--- PAGE EXTRACT ---
Literary Arts

BLM

The Department of Literary Arts expresses the solidarity of its community in protesting and addressing anti-Black violence, systemic and entrenched racism, and the ongoing legacy of historic racism.

Horrified by the recent murders of Breonna Taylor, George Floyd, Sean Reed, Ahmaud Arbery, Tony McDade, and by so many before them, we share the increasing revulsion, in the United States and throughout the world, for white supremacy, a lethal public health issue that predates and contributes to the COVID-19 pandemic. We share also an abhorrence for an all-too-frequently lethal brutality of police forces who stand-by, over-armed and militarized, presenting themselves as against their own citizenry and communities. Now, too often, these same forces forcibly curtail our shared rights to expression and protest. We call for, and will work for, radical change on numerous fronts, and at every scale, to address these issues. We recognize that, as members of the Brown University community, we have a special obligation to bear in mind, always, our university’s historic ties to the trans-Atlantic slave trade. In this department we are privileged to study, teach, and especially to make literary art in all manner of ways and with resources that should be equally available to everyone. Yet they are not. Racial injustice is at the core of this inequity and we are pledged to do whatever we can to work for a reparative justice. This includes calls and demands to our university, local, and national leadership. We support the students of our graduate program, who have written an open letter to the university’s senior leaders demanding, amongst other things: the immediate disarming of the Brown University Police; divestment of any contractual or consequential arrangements with the Providence Police Department; the reallocation of Public Safety and police funding to more appropriately beneficial ‘first response,’ protection, and care; and the severance of implicated relations with the Kanders’ family as proprietors of the Safariland company. We encourage members of our community to add their voices, in whatever way they deem appropriate in support of their own and their institutional collectivities’ reparative actions. We share in the vision articulated by our departed colleague, poet and University Professor, Michael S. Harper: “One does not build in a vacuum, one builds on the insights and the accomplishments, the strengths, the terrors, the pain of one’s people.”
--- INFORMATION SHOWN ---
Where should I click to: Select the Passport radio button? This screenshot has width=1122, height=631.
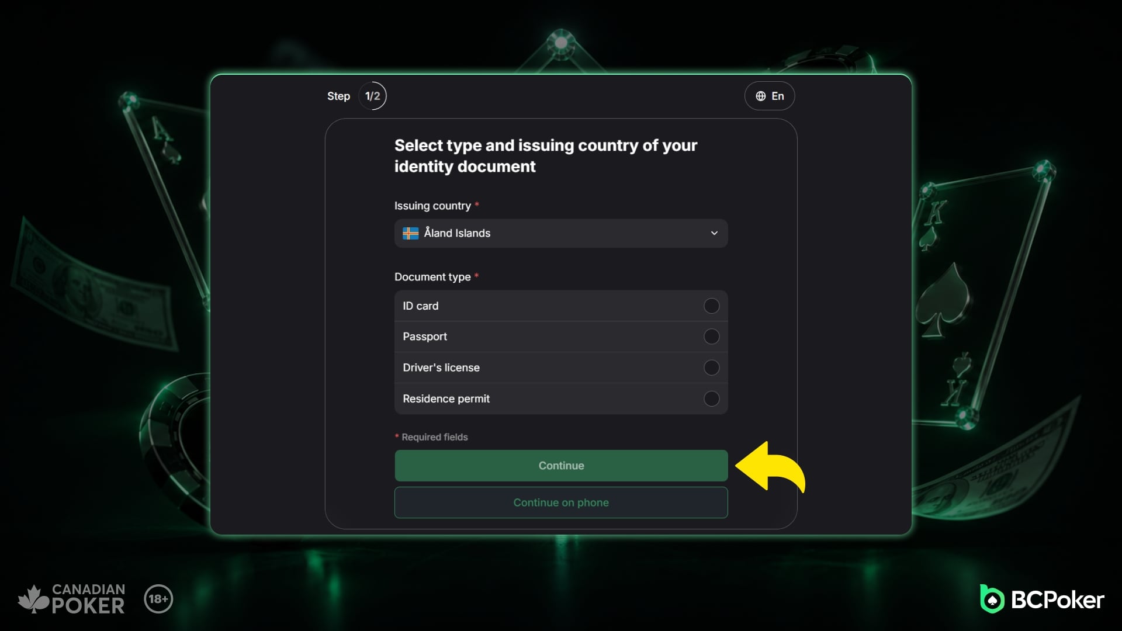[711, 337]
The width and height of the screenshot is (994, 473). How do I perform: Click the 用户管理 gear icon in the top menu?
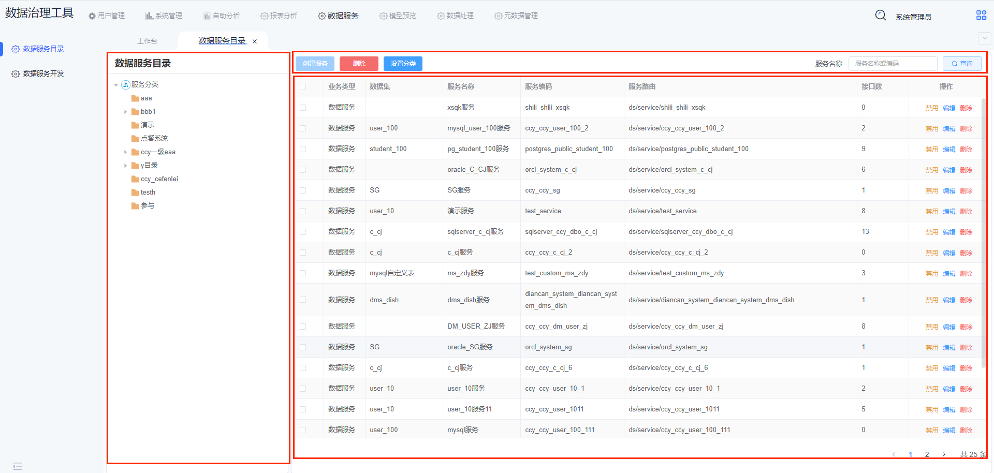click(92, 16)
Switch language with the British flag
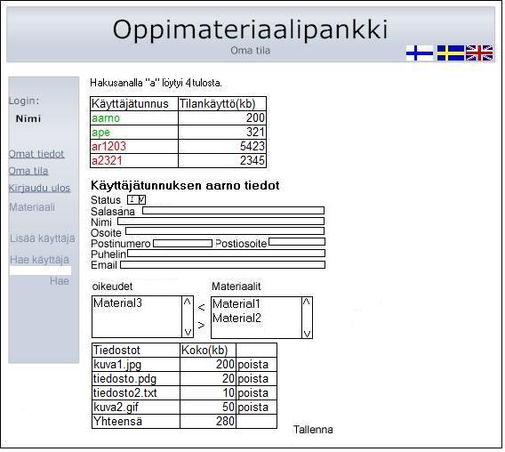 click(x=479, y=52)
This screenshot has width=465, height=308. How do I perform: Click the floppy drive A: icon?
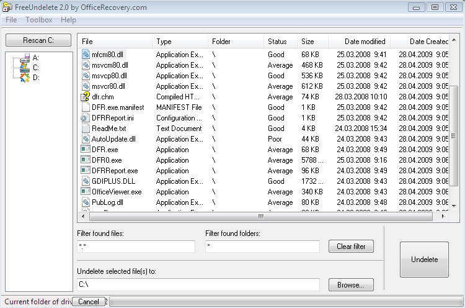pos(25,58)
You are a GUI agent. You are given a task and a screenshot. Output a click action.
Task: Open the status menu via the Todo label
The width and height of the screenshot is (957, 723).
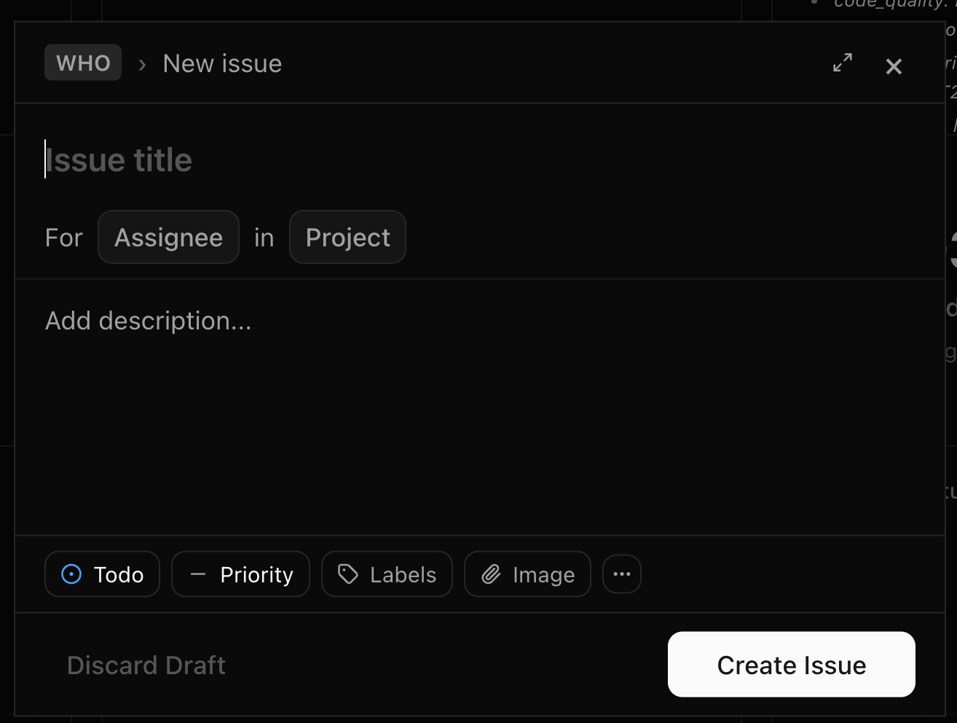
---
## ASSIGNED TASK A
Answer these questions from the Literary Arts statement:
(i) What does the statement call white supremacy?
(ii) To which historic trade does the statement say Brown University has ties?
(iii) Whose words does the statement quote at its close, and how does it describe that person?
## ASSIGNED TASK B
Transcribe the stretch of the Literary Arts statement from "The Department of" through "of historic racism." word for word.
The rows are material apart from the Literary Arts statement.

## ANSWER BOX A
(i) A lethal public health issue that predates and contributes to the COVID-19 pandemic.
(ii) The trans-Atlantic slave trade.
(iii) Michael S. Harper, described as a departed colleague, poet and University Professor.

## ANSWER BOX B
The Department of Literary Arts expresses the solidarity of its community in protesting and addressing anti-Black violence, systemic and entrenched racism, and the ongoing legacy of historic racism.